Таким образом, можно говорить об антитезе на звуковом уровне, которая находит продолжение в пятой и шестой строках, когда [р], [л], [г] противопоставляются [ч], [с], [т]. В седьмой и восьмой строках эта «борьба» звуков отсутствует. Зато последняя строфа отличается явной аллитерацией [с], что, в соответствии с кольцевой композицией, замыкает и звуковую цепь, заявленную еще в названии и лишь просматривающуюся в первой, второй строфах: устали - листьев - Грустью - страсти - старости - пустынность. Все эти ключевые слова указывают на прямое и переносное значение слова «осень», определяя тем самым и главный предмет изображения в стихотворении.

Стихотворение написано пятистопным ямбом с перекрестной рифмой и чередованием женских и мужских клаузул. Вообще, в том, что касается метрики, наблюдается необычная для этого стихотворения упорядоченность. Сам по себе размер, регулярность пиррихиев ( в основном в четвертой стопе), разделение строф многоточием - все это придает тексту характер спокойного размышления.

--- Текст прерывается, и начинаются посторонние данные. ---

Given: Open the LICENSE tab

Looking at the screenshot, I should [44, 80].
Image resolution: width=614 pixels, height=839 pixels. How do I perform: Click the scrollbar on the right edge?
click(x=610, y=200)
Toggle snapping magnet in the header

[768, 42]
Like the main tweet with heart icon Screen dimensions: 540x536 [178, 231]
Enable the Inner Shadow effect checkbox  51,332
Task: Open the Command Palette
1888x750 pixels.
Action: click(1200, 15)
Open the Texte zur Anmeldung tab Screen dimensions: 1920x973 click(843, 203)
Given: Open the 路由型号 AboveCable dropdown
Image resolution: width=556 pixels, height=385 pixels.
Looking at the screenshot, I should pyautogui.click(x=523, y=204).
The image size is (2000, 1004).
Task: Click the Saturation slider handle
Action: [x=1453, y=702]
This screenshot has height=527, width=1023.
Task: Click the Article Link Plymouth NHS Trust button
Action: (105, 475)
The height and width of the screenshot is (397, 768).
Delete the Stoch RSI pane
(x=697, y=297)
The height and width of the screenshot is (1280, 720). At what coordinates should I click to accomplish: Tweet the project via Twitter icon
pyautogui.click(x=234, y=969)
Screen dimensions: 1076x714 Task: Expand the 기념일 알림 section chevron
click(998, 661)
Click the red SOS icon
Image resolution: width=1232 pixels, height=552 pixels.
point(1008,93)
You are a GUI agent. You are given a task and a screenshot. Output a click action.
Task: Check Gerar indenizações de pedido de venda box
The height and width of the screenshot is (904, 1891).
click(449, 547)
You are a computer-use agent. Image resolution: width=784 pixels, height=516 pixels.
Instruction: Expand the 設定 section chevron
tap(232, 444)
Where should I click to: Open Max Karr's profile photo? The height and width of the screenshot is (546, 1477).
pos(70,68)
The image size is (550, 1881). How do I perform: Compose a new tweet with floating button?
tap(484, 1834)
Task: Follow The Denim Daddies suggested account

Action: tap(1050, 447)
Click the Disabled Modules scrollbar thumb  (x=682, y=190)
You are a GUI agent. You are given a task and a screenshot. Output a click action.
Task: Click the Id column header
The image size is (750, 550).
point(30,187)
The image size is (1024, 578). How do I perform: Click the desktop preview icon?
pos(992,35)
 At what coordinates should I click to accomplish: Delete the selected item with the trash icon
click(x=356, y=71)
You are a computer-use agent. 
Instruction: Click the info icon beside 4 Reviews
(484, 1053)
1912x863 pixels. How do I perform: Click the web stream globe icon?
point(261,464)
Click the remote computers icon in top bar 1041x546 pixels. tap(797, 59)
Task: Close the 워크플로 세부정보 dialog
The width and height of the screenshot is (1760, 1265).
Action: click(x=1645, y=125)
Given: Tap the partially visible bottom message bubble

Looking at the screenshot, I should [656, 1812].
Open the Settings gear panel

Непостоянно лишь количество ударений в строках: в первой строфе - 3,4,5; вторая и третья строфа - 3 ударения в первой и последней строке, во всех остальных строках по 4.

Зато противостоит ритму синтаксис, нарушающий размеренность речи. Он экспрессивно неоднороден. В первой строфе выразительны анжамбеманы («но все же/ Пленительная» и «ложе / Та, кто») и парцелляция. Вторая строфа характеризуется неполнотой, постановкой сказуемого в сильную позицию начала строфы. Отсутствие запятой в начале деепричастного оборота и постановка на ее месте тире формирует анжамбеман («и грешно и лукаво /влеча»), позволяющий иначе расставить смысловые акценты. Особую выразительность предложению придает сравнение (в виде вставной конструкции) «как слава», вызывающее ассоциации с ранним творчеством поэта, а значит, с юностью (скрытая антитеза: старость («осень») - юность («слава»). Умолчание (графически обозначенное многоточием) подготавливает переход к третьей строфе, представляющей собой рассуждение (тезис и аргументы), оформленное в виде сложного предложения. Умолчание же в финале логически завершает не только рассуждение, но и все стихотворение, заставляя продолжать размышления.

Итак, в стихотворении «Зовущаяся Грустью», при всей тривиальности темы, автору удалось представить свое, особое отношение к предмету речи и выявить основу противостояния весны и осени жизни, состоящую в антагонизме страсти и старости.

Зовущаяся Грустью

Как женщина пожившая, но все же

Пленительная в устали своей,

Из алых листьев клена взбила ложе

Та, кто зовется Грустью у людей…

И прилегла - и грешно, и лукаво

Печалью страсти гаснущей влеча,

Необходим душе моей - как слава! -

Изгиб ее осеннего плеча…

Петь о весне смолкаем мы с годами,

Чем ближе к осени, тем все ясней,

Что сердцу ближе вёсен с их садами

Несытая пустынность осеней…

Цит. по изд. Северянин И. Стихотворения. - М., 1988.